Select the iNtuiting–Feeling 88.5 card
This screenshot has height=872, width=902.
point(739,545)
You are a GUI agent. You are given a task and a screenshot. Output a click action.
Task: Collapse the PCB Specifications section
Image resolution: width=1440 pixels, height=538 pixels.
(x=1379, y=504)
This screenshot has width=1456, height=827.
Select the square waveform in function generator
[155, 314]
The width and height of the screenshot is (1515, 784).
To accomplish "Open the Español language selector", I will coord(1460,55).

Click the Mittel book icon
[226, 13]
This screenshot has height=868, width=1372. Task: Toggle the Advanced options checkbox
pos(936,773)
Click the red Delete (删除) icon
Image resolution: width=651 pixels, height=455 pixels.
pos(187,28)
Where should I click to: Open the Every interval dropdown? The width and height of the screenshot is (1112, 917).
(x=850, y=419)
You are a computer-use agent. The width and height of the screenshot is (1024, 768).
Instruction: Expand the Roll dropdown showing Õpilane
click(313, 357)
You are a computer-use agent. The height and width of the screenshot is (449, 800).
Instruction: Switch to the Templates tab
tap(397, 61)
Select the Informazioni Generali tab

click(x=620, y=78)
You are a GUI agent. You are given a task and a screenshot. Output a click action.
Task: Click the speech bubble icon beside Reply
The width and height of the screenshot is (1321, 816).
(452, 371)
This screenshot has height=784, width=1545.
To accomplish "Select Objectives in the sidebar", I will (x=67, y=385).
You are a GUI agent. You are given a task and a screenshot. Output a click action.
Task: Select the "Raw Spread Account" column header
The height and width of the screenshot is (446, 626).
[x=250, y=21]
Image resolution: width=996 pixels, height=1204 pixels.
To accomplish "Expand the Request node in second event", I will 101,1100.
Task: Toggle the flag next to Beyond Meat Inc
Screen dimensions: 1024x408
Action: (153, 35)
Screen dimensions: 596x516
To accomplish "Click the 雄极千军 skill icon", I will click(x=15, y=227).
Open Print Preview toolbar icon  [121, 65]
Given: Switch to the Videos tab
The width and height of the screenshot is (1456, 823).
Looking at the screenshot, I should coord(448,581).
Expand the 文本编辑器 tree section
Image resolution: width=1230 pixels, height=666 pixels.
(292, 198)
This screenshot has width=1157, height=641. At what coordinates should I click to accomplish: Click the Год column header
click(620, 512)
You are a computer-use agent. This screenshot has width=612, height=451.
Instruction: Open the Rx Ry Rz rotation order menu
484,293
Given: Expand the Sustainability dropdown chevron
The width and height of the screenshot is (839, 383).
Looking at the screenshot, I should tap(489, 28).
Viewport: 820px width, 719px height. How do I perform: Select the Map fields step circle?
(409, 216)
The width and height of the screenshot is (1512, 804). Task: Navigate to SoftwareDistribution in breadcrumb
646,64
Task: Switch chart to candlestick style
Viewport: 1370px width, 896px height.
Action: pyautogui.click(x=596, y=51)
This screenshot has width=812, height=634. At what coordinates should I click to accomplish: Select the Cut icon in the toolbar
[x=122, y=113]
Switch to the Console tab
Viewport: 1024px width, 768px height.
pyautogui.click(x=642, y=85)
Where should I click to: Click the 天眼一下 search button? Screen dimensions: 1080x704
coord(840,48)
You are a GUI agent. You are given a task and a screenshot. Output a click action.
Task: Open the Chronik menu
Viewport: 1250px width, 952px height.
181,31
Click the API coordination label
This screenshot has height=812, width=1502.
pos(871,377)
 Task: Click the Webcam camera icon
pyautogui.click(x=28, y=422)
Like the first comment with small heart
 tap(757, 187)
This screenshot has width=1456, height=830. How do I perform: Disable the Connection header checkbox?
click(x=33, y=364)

# [What you are asked to do]
Print, exactly as written, the first line of the records above and each line after it until the line with "Expand the 文本编辑器 tree section", which is printed too.

# [Output of the exercise]
Select the iNtuiting–Feeling 88.5 card
This screenshot has height=872, width=902.
point(739,545)
You are a GUI agent. You are given a task and a screenshot. Output a click action.
Task: Collapse the PCB Specifications section
Image resolution: width=1440 pixels, height=538 pixels.
(x=1379, y=504)
This screenshot has width=1456, height=827.
Select the square waveform in function generator
[155, 314]
The width and height of the screenshot is (1515, 784).
To accomplish "Open the Español language selector", I will coord(1460,55).

Click the Mittel book icon
[226, 13]
This screenshot has height=868, width=1372. Task: Toggle the Advanced options checkbox
pos(936,773)
Click the red Delete (删除) icon
Image resolution: width=651 pixels, height=455 pixels.
pos(187,28)
Where should I click to: Open the Every interval dropdown? The width and height of the screenshot is (1112, 917).
(x=850, y=419)
You are a computer-use agent. The width and height of the screenshot is (1024, 768).
Instruction: Expand the Roll dropdown showing Õpilane
click(313, 357)
You are a computer-use agent. The height and width of the screenshot is (449, 800).
Instruction: Switch to the Templates tab
tap(397, 61)
Select the Informazioni Generali tab

click(x=620, y=78)
You are a GUI agent. You are given a task and a screenshot. Output a click action.
Task: Click the speech bubble icon beside Reply
The width and height of the screenshot is (1321, 816).
(452, 371)
This screenshot has height=784, width=1545.
To accomplish "Select Objectives in the sidebar", I will (x=67, y=385).
You are a GUI agent. You are given a task and a screenshot. Output a click action.
Task: Select the "Raw Spread Account" column header
The height and width of the screenshot is (446, 626).
[x=250, y=21]
Image resolution: width=996 pixels, height=1204 pixels.
To accomplish "Expand the Request node in second event", I will 101,1100.
Task: Toggle the flag next to Beyond Meat Inc
Screen dimensions: 1024x408
Action: (153, 35)
Screen dimensions: 596x516
To accomplish "Click the 雄极千军 skill icon", I will click(x=15, y=227).
Open Print Preview toolbar icon  [121, 65]
Given: Switch to the Videos tab
The width and height of the screenshot is (1456, 823).
Looking at the screenshot, I should coord(448,581).
Expand the 文本编辑器 tree section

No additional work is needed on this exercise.